REQUIRED WORK: Output exactly the line containing "Click the red" and each line after it through the last line of the records, and nothing else.

-.-.-

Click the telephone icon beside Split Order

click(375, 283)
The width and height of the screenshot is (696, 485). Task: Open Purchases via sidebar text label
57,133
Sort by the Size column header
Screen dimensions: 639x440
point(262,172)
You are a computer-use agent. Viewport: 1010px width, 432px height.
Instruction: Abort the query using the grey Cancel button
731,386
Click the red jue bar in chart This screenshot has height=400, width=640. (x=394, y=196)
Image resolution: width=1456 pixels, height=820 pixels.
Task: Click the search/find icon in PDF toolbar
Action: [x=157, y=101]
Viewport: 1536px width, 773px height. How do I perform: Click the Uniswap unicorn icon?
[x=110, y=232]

-.-.-

EXERCISE RESPONSE:
Click the red jue bar in chart This screenshot has height=400, width=640. (x=394, y=196)
Image resolution: width=1456 pixels, height=820 pixels.
Task: Click the search/find icon in PDF toolbar
Action: [x=157, y=101]
Viewport: 1536px width, 773px height. How do I perform: Click the Uniswap unicorn icon?
[x=110, y=232]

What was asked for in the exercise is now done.